Improving safety in Northern Territory Aboriginal communities
Strengthened remote policing, community night patrols and legal assistance services are critical to continuing to improve safety and build stronger futures for Aboriginal people in remote Northern Territory communities.
A $619 million funding boost will provide these services in remote communities across the Northern Territory for the next 10 years, as part of the Stronger Futures in the Northern Territory package.
Aboriginal people in the Northern Territory have told the Government that they want vital community safety measures, including additional policing and community night patrols to continue.
The funding will ensure the Northern Territory Government can continue employing 60 full-time Northern Territory police officers in 18 remote communities, and build an additional four permanent remote area police complexes in communities.
The Australian Government will also support the continued operations of the successful Substance Abuse Intelligence Desks (SAID) and Dog Operations Unit which have played a key part in disrupting commercial drug distribution networks from other states into Northern Territory Aboriginal communities. The new SAID headquarters in Darwin was officially opened today.
An independent 2012 review of SAID found that the Government’s investment to reduce substance misuse in remote communities is making a difference, with increased enforcement, the rollout of Opal fuel, and more consistent alcohol restrictions lowering petrol sniffing and alcohol abuse in some communities.
In response to strong community support for night patrols, the Government will continue to fund this important community safety measure across 80 communities, including in Katherine, Tennant Creek and Alice Springs.
The Australian Federal Police will also continue to support the multi-agency Northern Territory Child Abuse Taskforce, and the Australian Crime Commission will continue its work with the National Indigenous Violence and Child Abuse Intelligence Taskforce.
Community safety for Aboriginal people living in remote communities is improving, with the latest Closing the Gap in the Northern Territory Report demonstrating that assaults, alcohol-related incidents and child welfare incidents continue to fall in remote communities.
The Australian Government will also extend legal assistance and services through the Aboriginal and Torres Strait Islander Legal Services, Women’s Legal Services, and the Northern Territory Legal Aid Commission, ensuring greater access to advice, support, referral and representation for those who need it.
These initiatives play a key role in improving community safety for Aboriginal people living in remote areas, by enforcing alcohol restrictions, maintaining law and order and working with local residents to keep their communities safe.
They will also deliver important job opportunities for local people through community night patrol jobs.
These initiatives are also being supported through the $76 million the Government has already announced it is investing in tackling alcohol abuse as part of the Stronger Futures package, to extend current alcohol restrictions, develop alcohol management plans and increase penalties for grog running.

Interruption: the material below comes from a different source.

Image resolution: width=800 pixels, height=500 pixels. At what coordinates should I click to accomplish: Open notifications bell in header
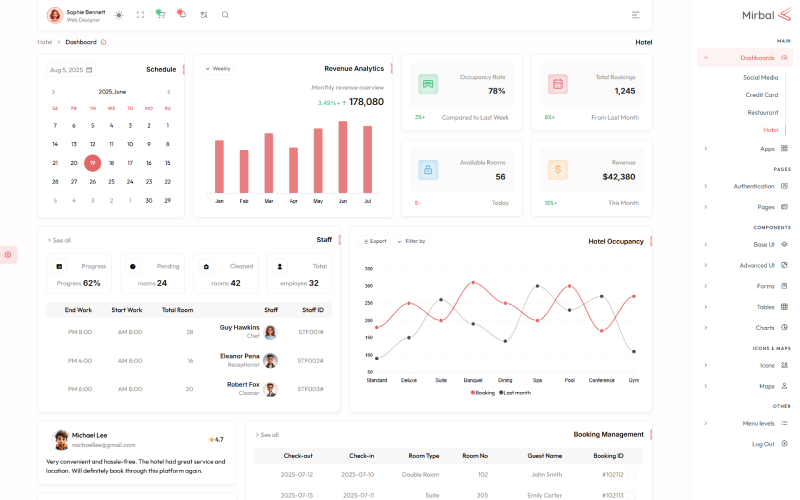coord(181,14)
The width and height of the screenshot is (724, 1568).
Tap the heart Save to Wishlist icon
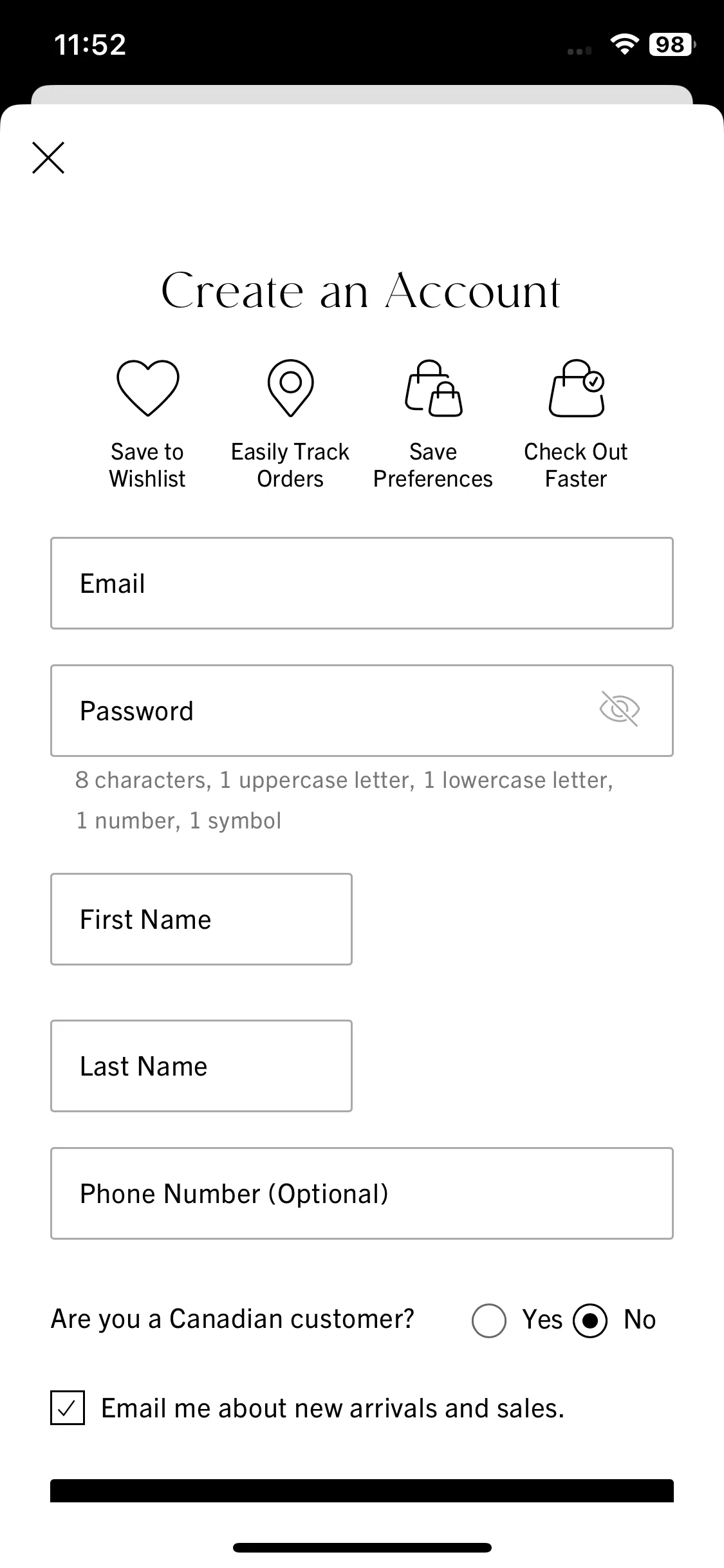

Ensuring the safety and wellbeing of communities, especially for women and children, is a key priority for the Australian Government.
Continuing to improve community safety is essential to building stronger futures for Aboriginal people in the Northern Territory.
Chief Minister Paul Henderson has welcomed the funding.
“We welcome funding to help bolster our Police in remote communities and bring us four new remote Police stations,” Mr Henderson said.
“This investment is also an important boost to helping stop marijuana and other drug from making their way into Territory communities.
“Our Police do a fantastic job often in challenging circumstances – it’s great we are able to back them up with the funding support the need to keep doing the excellent job they do in their communities.”